パラッツォ・デイ・パーピは、教皇クレメンス 4 世自身の教皇時代の1257年に建てられたゴシック建築の建造物で、教皇選挙が行われた「コンクラーベ(教皇選挙)の部屋」や、その部屋から出てきた教皇が挨拶をしたといわれる回廊「祝福のロッジャ(Loggia delle Benedizioni)」などが見どころです。
それに隣接するのが、ヴィテルボのドゥオモ、「サン・ロレンツォ大聖堂(Cattedrale di San Lorenzo)」。ヴィテルボは、古くはエトルリア文明の中心地でしたが、この大聖堂はエトルリアのヘラクレス神殿跡地に建てられたといわれています。12世紀に建てられた教会は、ロマネスク様式に新築され、その後、16世紀にはルネサンス様式に改修されました。

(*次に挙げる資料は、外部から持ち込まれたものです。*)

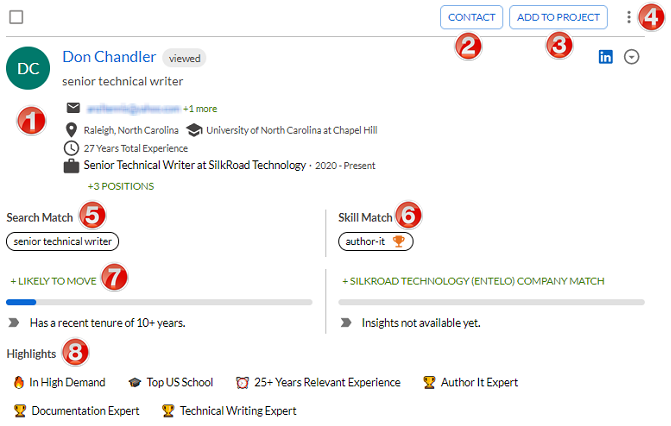Click the DC avatar circle
The image size is (671, 426).
(x=28, y=68)
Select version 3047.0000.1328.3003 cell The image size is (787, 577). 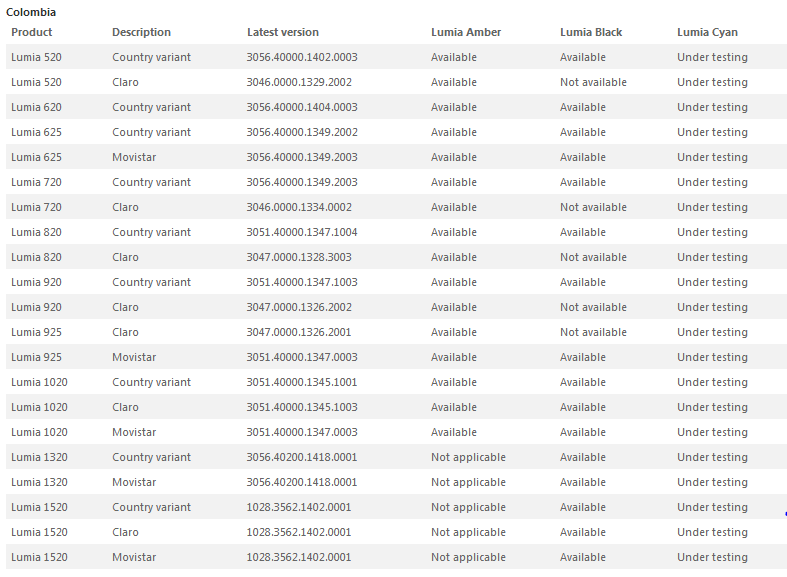tap(299, 257)
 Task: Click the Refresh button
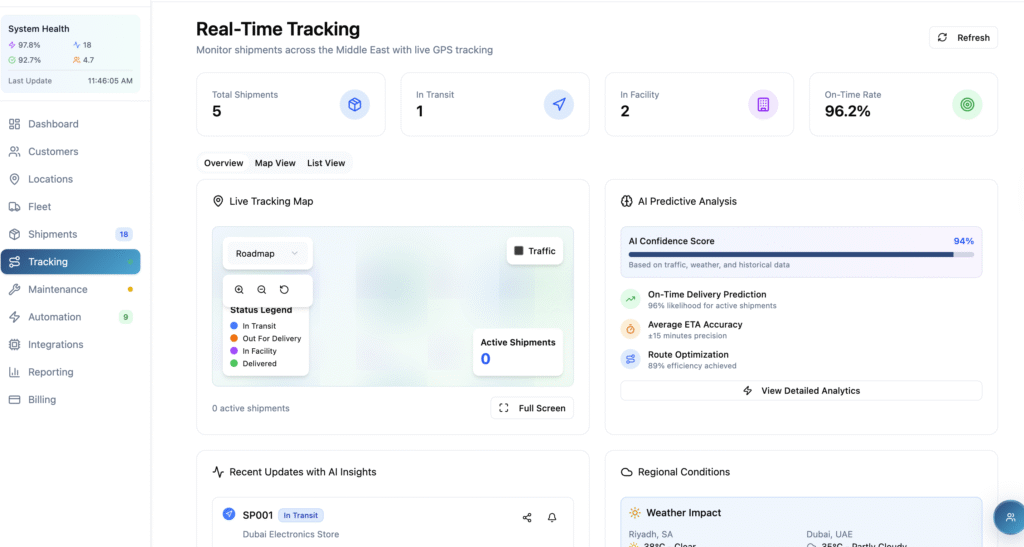(963, 38)
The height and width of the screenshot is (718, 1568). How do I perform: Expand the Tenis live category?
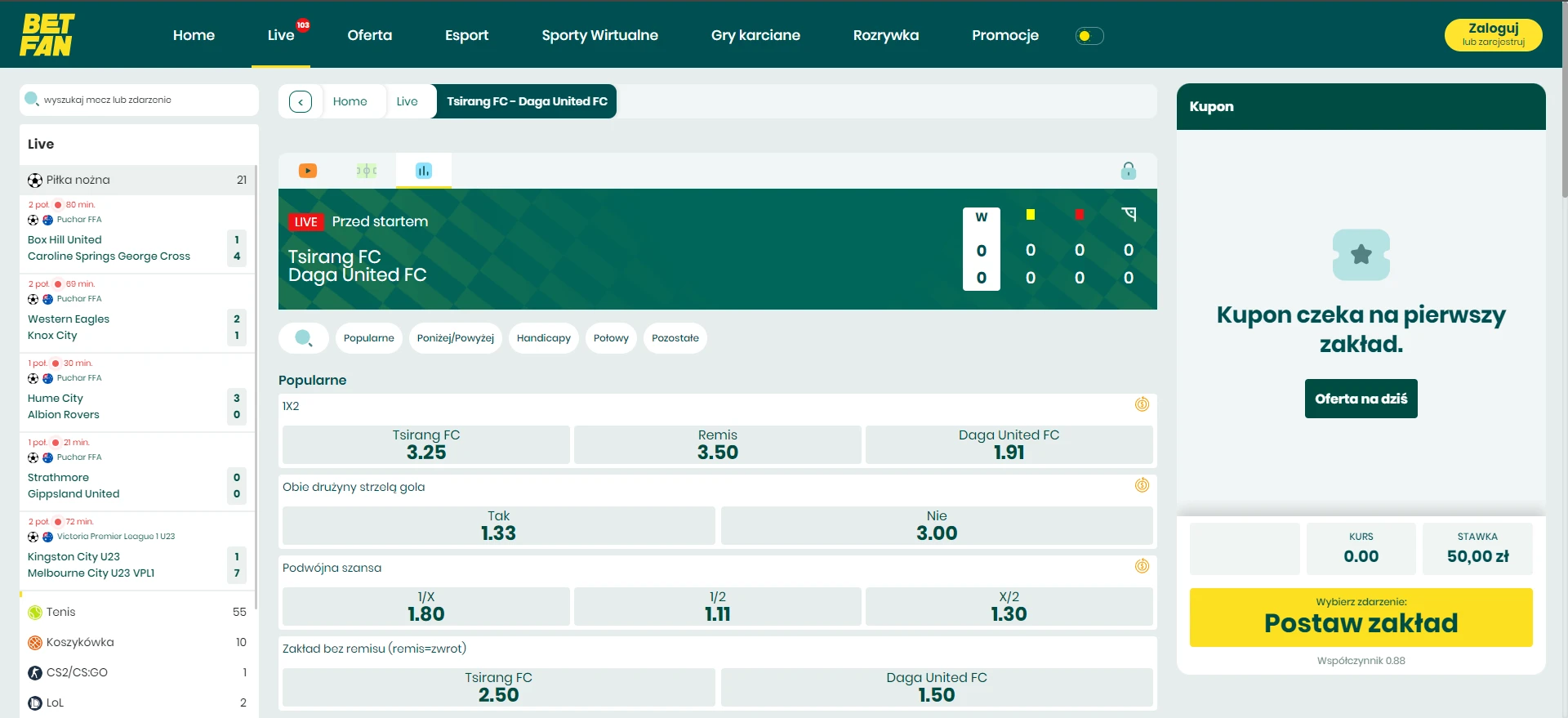[137, 612]
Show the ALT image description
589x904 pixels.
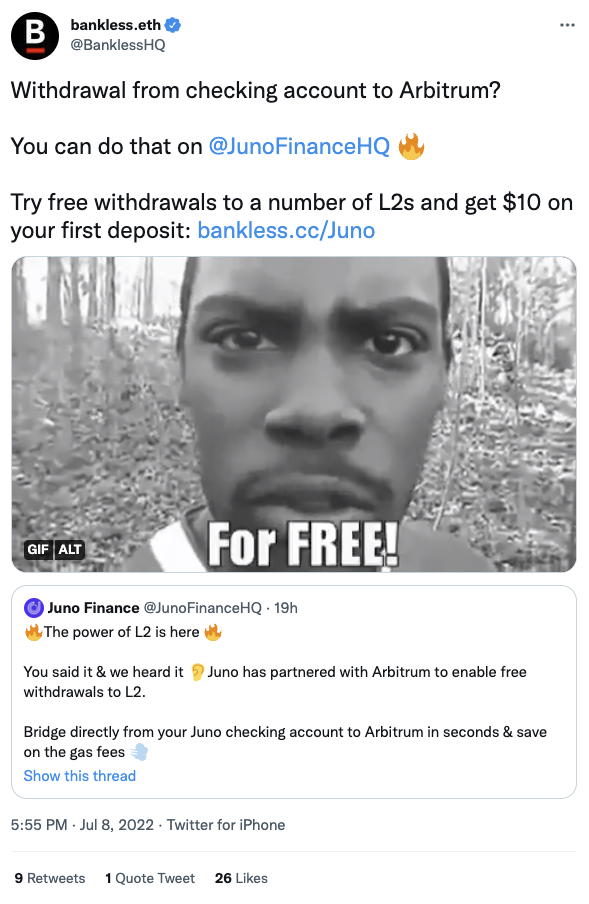click(70, 549)
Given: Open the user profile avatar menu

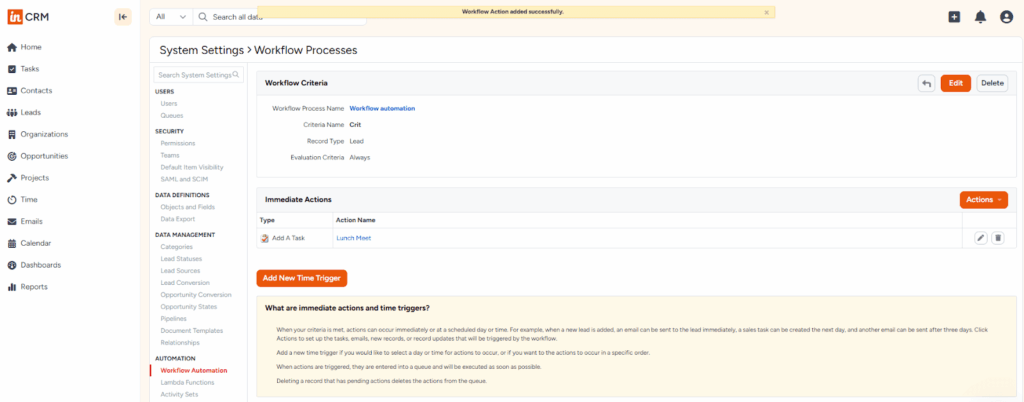Looking at the screenshot, I should coord(1006,17).
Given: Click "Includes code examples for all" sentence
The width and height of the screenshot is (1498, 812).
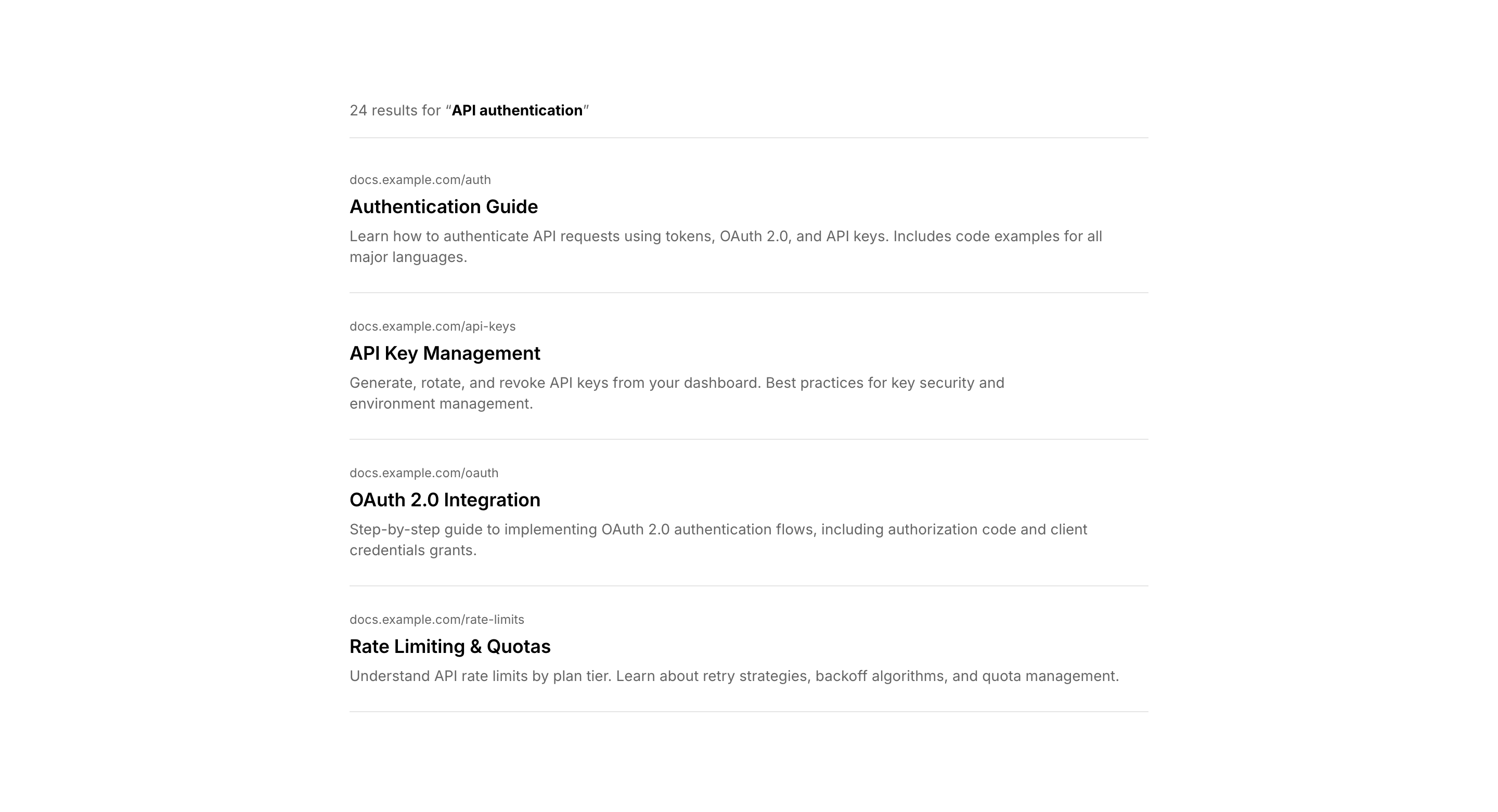Looking at the screenshot, I should 997,237.

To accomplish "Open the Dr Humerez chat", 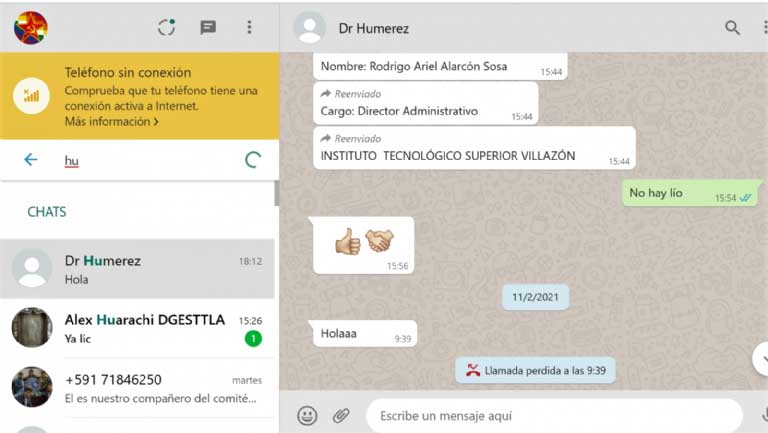I will pos(138,268).
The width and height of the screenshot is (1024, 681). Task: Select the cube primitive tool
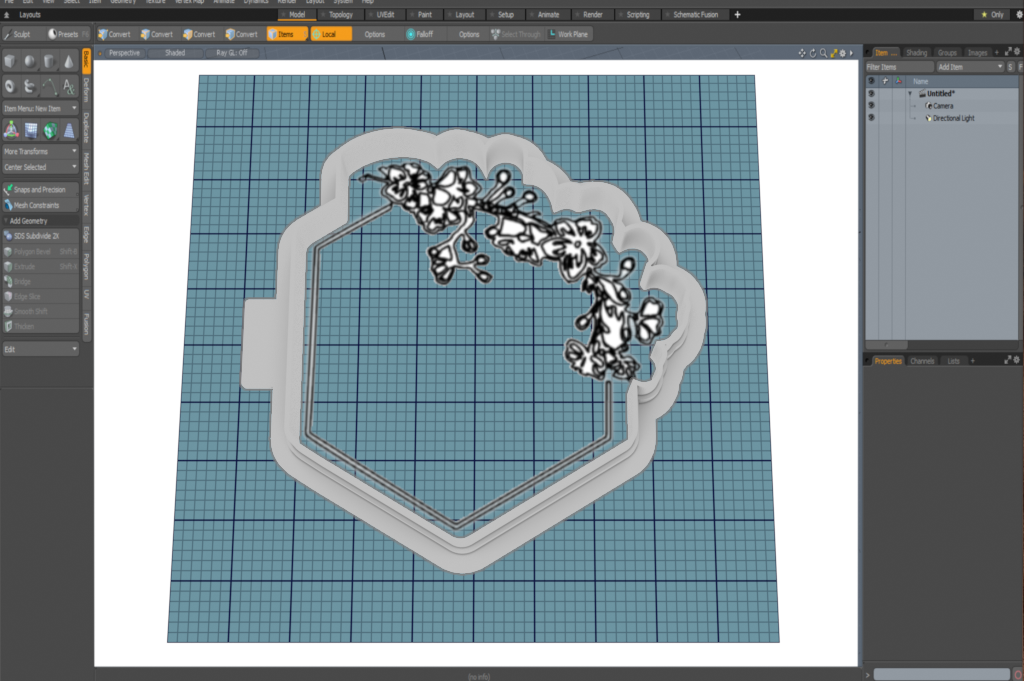10,63

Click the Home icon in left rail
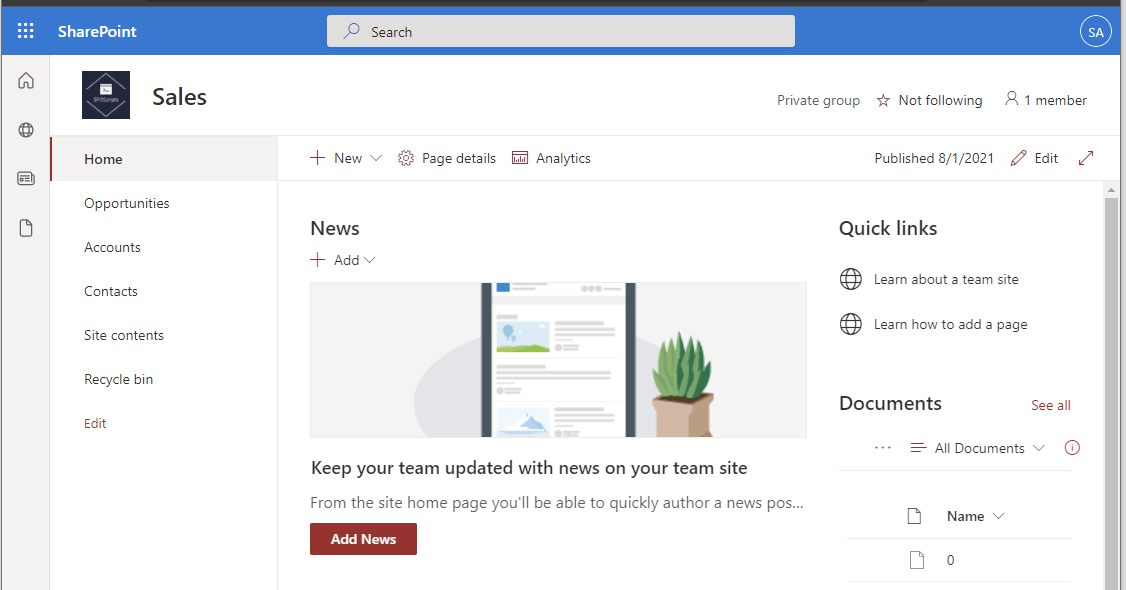(x=26, y=81)
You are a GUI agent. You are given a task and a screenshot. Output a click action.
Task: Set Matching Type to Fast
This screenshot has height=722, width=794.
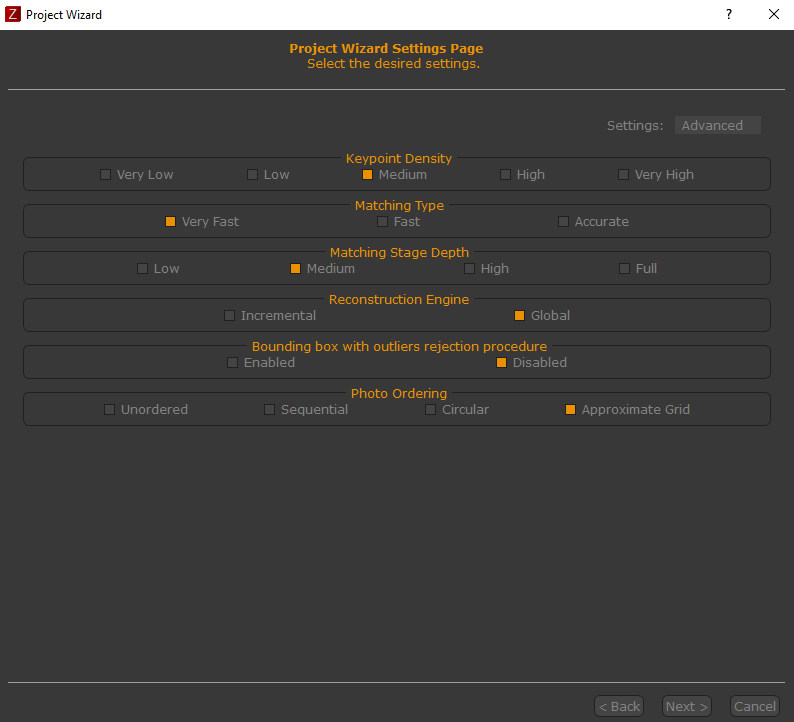383,222
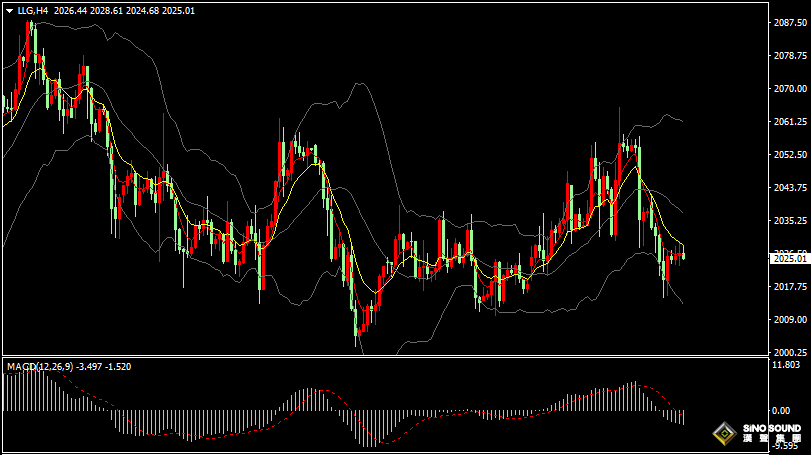Image resolution: width=811 pixels, height=455 pixels.
Task: Click the 2000.25 price axis label
Action: [x=791, y=352]

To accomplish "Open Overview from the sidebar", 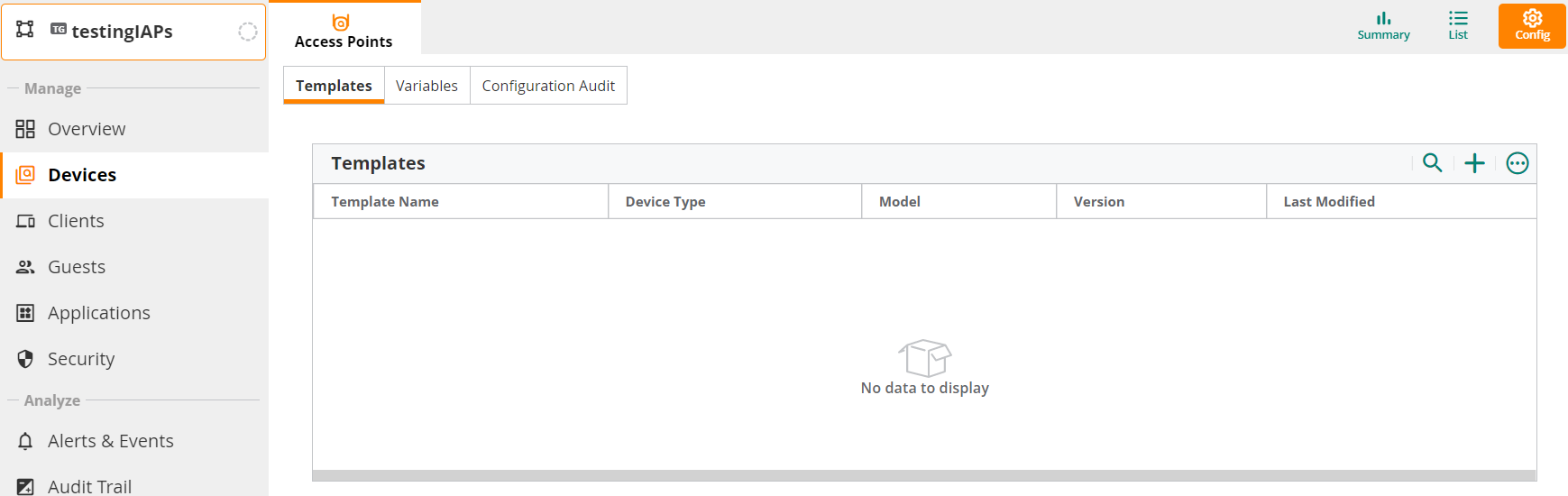I will coord(86,129).
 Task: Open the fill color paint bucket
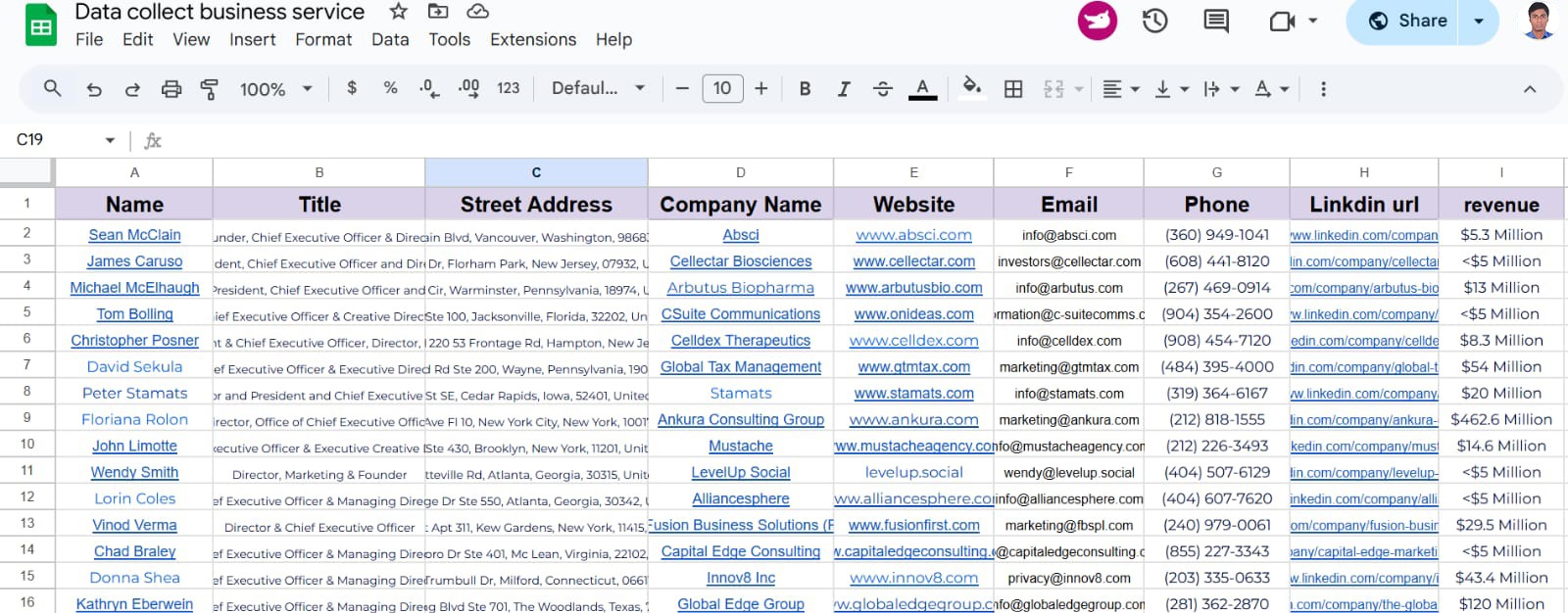(971, 88)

ヴィテルボは中世の街並みや城壁がイタリア国内でも中世以来の状態をもっともよく保っている街の一つと言われますが、これらがあるサン・ペッレグリーノ地区(San Pellegrino Terme)と呼ばれる旧市街中心部は、歴史を物語るような路地や、アーチ、塔の家々が迷路のように広がっています。この地区の中心には「サン・ペッレグリーノ広場(Piazza San Pellegrino)」があり、貴族の館「アレッサンドリ宮殿(Palazzo degli Alessandri)」や「サン・ペッレグリーノ教会(Chiesa di San Pellegrino)」が立ち並んでいます。
さらに、ヴィテルボの守護聖人である聖ローザを祀った教会「サンタ・ローザ聖堂(Santuario di Santa Rosa)」もあります。ここには、数々の奇跡を起こし、死後も朽ちなかった聖ローザのご遺体が祀られています。また、聖ローザの祝日である9月4日の前日3日の夜には、「マッキナ・ディ・サンタ・ローザ(La Macchina di Santa Rosa)」と呼ばれる、高さ30メートル近い山車を市民が担ぎ、街を練り歩くお祭りも開催されます。